Emotional Abuse in Nursing Homes

Jul 22, 2014 by

About 16,000 nursing homes in the US offer care and shelter to more than three million elders, mentally incapacitated young adults and victims of accidents requiring therapy and rehabilitation. Though sending an elder to a nursing home, where their needs can very be provided for, is a common practice, many Americans are beset by worries, due to widespread news of abuses committed to nursing home residents.

The most common reported abuses committed against elders include emotional abuse, physical abuse, financial abuse and sexual abuse, which is the most wicked of all types of abuses. Mistreating elders and other residents emotionally can be done through many different ways. It can be through humiliation or scorn, isolation from others, threats or behavior meant to scare a resident, taking no notice or frequent disregard of an elder, or constant blaming and yelling even for the simplest mistakes.

Many nursing homes reason out that they do not have enough number of nurse aides, staff and registered nurses, thus their employees are often overworked, tired and fatigued from all the needs and requests of residents which seem to be endless.

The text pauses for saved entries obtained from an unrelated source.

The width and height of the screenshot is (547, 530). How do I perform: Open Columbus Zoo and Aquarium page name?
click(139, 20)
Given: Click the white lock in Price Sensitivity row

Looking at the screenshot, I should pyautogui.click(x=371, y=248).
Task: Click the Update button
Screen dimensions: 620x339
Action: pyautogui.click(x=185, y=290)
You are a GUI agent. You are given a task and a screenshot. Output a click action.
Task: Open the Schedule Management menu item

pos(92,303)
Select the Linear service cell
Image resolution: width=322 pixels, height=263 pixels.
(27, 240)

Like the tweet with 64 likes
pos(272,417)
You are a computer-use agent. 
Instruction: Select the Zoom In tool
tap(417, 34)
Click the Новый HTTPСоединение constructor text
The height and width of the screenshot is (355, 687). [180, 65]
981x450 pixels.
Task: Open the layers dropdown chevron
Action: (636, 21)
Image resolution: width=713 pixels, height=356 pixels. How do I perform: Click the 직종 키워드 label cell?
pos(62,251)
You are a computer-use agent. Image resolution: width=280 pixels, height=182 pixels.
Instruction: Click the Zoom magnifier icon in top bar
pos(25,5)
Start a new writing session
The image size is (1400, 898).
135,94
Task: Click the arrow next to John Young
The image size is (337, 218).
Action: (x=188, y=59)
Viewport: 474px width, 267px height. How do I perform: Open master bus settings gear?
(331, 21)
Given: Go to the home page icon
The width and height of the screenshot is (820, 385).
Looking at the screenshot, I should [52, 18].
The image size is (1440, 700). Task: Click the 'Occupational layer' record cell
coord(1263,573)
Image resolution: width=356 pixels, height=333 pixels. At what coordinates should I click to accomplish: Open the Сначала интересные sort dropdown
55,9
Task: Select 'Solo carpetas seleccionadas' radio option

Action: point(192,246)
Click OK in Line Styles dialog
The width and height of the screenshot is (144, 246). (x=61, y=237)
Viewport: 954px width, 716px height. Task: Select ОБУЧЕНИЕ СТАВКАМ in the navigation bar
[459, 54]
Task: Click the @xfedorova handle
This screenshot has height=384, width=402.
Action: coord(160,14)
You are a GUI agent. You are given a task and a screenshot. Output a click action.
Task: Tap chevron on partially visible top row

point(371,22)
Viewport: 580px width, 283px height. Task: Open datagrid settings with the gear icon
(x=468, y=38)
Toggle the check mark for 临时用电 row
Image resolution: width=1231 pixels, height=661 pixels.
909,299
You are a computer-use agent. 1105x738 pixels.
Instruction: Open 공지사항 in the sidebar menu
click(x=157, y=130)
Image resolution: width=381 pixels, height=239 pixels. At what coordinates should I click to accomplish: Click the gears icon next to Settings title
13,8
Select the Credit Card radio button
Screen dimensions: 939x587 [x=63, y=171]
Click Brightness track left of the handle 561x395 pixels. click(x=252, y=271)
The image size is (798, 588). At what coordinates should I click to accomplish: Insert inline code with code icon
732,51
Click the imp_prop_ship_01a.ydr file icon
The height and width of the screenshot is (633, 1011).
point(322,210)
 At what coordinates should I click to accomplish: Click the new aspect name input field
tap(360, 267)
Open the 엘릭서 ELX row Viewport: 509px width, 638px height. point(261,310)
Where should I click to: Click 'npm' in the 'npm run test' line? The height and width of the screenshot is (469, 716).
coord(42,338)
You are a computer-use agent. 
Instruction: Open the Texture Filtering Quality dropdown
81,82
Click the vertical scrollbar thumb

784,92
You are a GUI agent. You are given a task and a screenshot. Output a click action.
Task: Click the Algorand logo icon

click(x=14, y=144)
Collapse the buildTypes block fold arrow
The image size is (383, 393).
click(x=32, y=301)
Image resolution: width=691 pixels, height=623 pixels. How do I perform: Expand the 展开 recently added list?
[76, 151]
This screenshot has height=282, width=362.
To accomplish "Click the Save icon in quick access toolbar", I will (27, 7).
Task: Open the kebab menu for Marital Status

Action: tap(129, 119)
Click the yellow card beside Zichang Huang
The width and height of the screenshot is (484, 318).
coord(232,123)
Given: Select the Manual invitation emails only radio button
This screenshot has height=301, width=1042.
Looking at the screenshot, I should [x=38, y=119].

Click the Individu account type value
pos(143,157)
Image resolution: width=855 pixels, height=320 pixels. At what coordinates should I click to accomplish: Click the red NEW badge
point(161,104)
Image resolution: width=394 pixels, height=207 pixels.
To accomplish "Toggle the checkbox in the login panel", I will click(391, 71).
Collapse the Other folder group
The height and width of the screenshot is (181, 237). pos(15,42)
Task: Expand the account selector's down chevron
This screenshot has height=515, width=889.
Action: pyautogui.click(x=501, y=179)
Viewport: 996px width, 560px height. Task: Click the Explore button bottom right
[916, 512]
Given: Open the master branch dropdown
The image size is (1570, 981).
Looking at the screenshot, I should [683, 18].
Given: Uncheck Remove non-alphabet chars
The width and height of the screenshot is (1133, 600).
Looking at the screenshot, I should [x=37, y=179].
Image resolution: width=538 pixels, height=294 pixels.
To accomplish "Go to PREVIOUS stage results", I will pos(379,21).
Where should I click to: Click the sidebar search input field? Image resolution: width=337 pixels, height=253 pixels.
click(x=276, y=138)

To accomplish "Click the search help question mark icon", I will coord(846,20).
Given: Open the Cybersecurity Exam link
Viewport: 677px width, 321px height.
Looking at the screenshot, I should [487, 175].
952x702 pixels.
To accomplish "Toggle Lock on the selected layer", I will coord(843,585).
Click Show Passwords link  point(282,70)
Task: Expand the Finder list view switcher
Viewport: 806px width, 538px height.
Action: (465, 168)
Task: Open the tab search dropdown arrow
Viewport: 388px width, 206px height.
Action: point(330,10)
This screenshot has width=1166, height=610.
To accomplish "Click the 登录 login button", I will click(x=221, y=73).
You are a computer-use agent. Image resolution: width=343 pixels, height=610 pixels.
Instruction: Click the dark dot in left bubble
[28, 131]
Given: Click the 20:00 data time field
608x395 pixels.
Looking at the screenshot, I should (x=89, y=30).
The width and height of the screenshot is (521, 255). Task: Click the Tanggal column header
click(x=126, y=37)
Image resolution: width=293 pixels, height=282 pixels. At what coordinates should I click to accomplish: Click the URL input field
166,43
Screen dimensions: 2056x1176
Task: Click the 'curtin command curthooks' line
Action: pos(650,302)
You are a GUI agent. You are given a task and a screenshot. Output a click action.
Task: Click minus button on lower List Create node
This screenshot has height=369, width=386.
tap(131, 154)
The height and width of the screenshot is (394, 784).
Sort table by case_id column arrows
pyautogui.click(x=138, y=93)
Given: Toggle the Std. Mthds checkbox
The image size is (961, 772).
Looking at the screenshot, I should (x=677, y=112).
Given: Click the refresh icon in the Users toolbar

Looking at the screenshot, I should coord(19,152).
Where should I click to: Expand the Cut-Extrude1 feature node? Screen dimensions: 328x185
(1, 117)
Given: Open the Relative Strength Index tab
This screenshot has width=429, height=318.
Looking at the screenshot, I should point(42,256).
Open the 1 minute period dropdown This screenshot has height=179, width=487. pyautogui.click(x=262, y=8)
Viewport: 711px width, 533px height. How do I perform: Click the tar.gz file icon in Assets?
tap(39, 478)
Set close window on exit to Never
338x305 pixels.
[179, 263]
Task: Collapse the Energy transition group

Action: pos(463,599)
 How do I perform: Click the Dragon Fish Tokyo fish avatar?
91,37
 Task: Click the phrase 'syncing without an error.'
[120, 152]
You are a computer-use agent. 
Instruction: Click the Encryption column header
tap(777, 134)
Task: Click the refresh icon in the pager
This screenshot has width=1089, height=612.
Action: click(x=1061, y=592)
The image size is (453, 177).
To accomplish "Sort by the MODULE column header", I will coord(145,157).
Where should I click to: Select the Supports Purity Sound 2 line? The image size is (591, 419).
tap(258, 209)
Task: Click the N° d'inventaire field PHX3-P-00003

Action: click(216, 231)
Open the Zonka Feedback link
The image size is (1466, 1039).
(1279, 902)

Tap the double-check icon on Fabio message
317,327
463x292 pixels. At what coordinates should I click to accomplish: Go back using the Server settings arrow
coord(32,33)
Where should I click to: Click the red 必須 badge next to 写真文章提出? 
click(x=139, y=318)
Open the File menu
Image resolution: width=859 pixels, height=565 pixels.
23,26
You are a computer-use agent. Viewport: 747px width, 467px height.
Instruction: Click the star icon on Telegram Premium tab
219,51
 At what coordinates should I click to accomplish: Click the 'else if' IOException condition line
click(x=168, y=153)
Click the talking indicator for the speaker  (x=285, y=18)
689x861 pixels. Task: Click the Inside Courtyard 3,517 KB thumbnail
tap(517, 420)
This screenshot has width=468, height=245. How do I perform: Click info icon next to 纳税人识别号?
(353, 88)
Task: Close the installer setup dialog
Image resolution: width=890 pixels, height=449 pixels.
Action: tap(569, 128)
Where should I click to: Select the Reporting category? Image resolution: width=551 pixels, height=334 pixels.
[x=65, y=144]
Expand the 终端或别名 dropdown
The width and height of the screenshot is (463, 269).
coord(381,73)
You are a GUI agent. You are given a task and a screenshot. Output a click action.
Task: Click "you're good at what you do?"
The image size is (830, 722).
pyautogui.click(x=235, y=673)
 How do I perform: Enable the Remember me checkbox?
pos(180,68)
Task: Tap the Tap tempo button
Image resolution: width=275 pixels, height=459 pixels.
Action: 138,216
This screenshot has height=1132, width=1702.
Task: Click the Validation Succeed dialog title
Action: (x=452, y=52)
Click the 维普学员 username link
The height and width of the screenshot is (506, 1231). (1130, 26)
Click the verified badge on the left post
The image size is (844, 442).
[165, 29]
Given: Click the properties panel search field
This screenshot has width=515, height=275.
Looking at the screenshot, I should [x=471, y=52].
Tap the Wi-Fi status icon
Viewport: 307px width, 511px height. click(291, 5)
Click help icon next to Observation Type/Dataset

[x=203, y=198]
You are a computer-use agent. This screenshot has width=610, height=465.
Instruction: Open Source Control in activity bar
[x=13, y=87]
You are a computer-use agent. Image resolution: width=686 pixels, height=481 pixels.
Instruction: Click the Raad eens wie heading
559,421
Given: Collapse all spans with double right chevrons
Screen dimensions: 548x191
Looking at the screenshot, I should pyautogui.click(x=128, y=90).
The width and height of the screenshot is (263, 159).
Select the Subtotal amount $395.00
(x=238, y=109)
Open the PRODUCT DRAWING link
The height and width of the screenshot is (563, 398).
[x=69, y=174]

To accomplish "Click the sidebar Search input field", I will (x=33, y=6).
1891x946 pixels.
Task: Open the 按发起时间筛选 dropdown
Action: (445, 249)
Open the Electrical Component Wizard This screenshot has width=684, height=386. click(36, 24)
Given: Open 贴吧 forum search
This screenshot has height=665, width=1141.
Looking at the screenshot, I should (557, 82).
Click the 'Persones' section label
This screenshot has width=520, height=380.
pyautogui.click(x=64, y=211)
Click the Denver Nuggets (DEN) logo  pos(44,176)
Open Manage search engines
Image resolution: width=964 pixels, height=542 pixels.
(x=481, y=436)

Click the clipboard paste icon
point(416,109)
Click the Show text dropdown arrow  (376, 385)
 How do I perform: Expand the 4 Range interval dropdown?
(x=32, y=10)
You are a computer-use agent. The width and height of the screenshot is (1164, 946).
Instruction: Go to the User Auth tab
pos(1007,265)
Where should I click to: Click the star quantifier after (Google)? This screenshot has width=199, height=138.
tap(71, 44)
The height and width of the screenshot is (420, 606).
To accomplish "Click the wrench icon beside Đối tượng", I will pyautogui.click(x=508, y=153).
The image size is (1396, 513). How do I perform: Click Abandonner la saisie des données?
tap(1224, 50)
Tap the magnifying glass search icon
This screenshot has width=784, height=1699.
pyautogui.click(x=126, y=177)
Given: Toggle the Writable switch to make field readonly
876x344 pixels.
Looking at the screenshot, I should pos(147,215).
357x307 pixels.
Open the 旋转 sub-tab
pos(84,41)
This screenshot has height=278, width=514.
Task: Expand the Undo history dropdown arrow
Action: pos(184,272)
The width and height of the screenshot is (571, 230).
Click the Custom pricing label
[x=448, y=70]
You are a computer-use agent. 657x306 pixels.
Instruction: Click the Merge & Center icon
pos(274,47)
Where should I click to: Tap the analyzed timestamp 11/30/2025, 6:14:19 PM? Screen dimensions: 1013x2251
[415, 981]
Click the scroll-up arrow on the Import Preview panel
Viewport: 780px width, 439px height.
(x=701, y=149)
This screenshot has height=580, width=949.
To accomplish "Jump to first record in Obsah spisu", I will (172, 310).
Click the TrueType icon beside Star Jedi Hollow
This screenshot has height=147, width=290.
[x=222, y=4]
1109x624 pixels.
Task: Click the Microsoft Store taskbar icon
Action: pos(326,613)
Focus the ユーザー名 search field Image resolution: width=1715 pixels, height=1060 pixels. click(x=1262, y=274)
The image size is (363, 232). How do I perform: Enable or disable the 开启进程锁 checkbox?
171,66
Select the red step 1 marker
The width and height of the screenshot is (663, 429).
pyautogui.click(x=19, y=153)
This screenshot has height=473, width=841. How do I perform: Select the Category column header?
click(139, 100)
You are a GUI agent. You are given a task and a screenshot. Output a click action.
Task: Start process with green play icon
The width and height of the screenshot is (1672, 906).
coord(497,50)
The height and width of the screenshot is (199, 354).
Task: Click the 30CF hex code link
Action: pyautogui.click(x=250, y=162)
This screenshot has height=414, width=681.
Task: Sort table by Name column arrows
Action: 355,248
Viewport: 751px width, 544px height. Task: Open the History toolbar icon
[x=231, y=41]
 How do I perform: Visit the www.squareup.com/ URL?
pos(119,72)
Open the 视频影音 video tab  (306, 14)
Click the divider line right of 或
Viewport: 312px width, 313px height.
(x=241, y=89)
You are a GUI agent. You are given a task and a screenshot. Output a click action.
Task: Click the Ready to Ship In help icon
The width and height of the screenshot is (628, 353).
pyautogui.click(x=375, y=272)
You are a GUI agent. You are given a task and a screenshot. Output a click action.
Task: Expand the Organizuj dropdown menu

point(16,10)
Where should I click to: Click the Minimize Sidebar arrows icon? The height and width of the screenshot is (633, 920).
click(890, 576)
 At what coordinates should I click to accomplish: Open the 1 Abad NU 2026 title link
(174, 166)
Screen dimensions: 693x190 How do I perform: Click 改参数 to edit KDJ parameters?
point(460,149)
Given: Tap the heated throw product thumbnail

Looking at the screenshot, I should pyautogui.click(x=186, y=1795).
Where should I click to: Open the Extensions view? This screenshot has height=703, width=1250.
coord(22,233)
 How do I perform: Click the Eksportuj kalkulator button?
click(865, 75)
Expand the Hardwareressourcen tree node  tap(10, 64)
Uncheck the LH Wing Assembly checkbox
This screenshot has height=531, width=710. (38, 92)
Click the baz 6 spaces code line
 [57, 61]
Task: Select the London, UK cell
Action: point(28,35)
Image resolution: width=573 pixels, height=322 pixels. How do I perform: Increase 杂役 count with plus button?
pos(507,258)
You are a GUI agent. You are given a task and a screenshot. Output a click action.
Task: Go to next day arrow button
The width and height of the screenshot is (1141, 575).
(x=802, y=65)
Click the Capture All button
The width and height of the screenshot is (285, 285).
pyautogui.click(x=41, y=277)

Emotional abuse is usually never immediately obvious, but being really observant of sudden changes in a resident’s behavior may just manifest the fact that something is wrong. Emotionally abused residents typically:

  • Begin to display low self-esteem
  • Avoid having eye contact with other residents
  • Stop speaking openly, to hide the abuses they are suffering from
  • Start feeling hopeless, disturbed, or afraid
  • Become depressed and withdrawn
  • Begin to show abrupt mood swings

While injuries or any kind of harm sustained by residents in a nursing home facility may be considered a personal injury and, thus, deserving compensation, the act of abuse itself is considered a criminal act, deserving harsh punishments.

Listening to an elder or being more observant of them may help expose abusive personnel; the abused resident, most certainly, will never speak out or complain. Often it is the duty of the person in charge of the nursing home or the relatives of the abused to save the resident from further acts of maltreatment.